My Inspiration Files

"I love being a writer. What I can't stand is the paperwork."
—Peter DeVries

"You have the right to write," Karen E. Peterson wrote. "If you are a writer at heart, you need to express yourself to feel fully alive. If you don't write, then something might go unsaid—and you'll remain hidden. Hiding provides safety, of course, but it also keeps you from knowing yourself—which may be the point of writing."

I know myself. I want to be a creative writer, but I am at my most creative finding excuses not to write. Usually I just blame my muse. She's such a slacker.

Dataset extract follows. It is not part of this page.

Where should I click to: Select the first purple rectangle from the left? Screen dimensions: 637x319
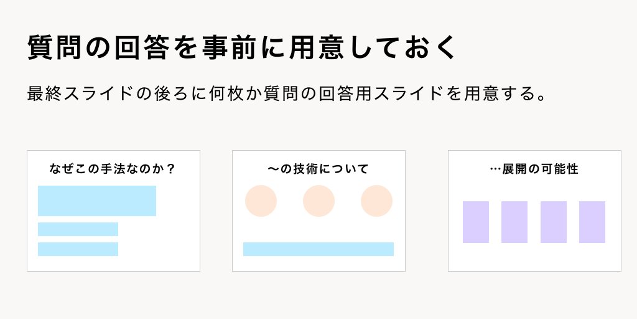476,222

Homework: Choose any of the assignments that apply, or design an exercise that will inspire your muse.
  1. Put a few manila folders somewhere handy, with labels like: Quotes, Characters For My Novel, Funny Things the Kids Said, Clippings That Made Me Think, Plots I'd Like to Thicken.
  2. Buy a package of ten small notebooks and pens (in the dollar aisle of Target) and stash them in places where you often get ideas.
  3. Every day for a week, write down and file three random thoughts, just to get you in the habit of using your notebooks and files.
  4. Place scissors and a red pen wherever you spend time reading. Clip or tear newspaper and magazine articles that provoke you, underline the passage you want to remember, and file them away.
  5. Written Work: List ten things that get in the way of your writing. (My life is boring; my mom would be shocked; I don't know where to start; I don't have time, I have seven kids.) Go back and write a sentence about how to deal with each issue. Idea: "I have seven kids. I'll sit down with them during homework time and write a paragraph using their spelling words." "My mom would be shocked. I'll write my love story as if it happened to someone else." Now, use your ten sentences to write a mission statement called "I'm Going to Write, and Here's How."
Go for it—Write Away!


5 comments:

Grandma Kc said...

I really like your blog and this was a great post! Thank you!

Diane said...

Best of luck on getting your book done. I've got all my fingers and toes crossed for you.

Soul-Fusion said...

oh the evasive and fickle muse. Mine likes to show up when I am walking home from work, drifting off to sleep at night or in the shower. I've been in a long writing slump and recently discovered another way to invite my muse back into my head is to read old writings to remind myself of my own voice.

Heather @ Alis Grave Nil said...

Wishing you inspiration and productivity. :)

kenju said...

Good luck; I hope your muse stays around.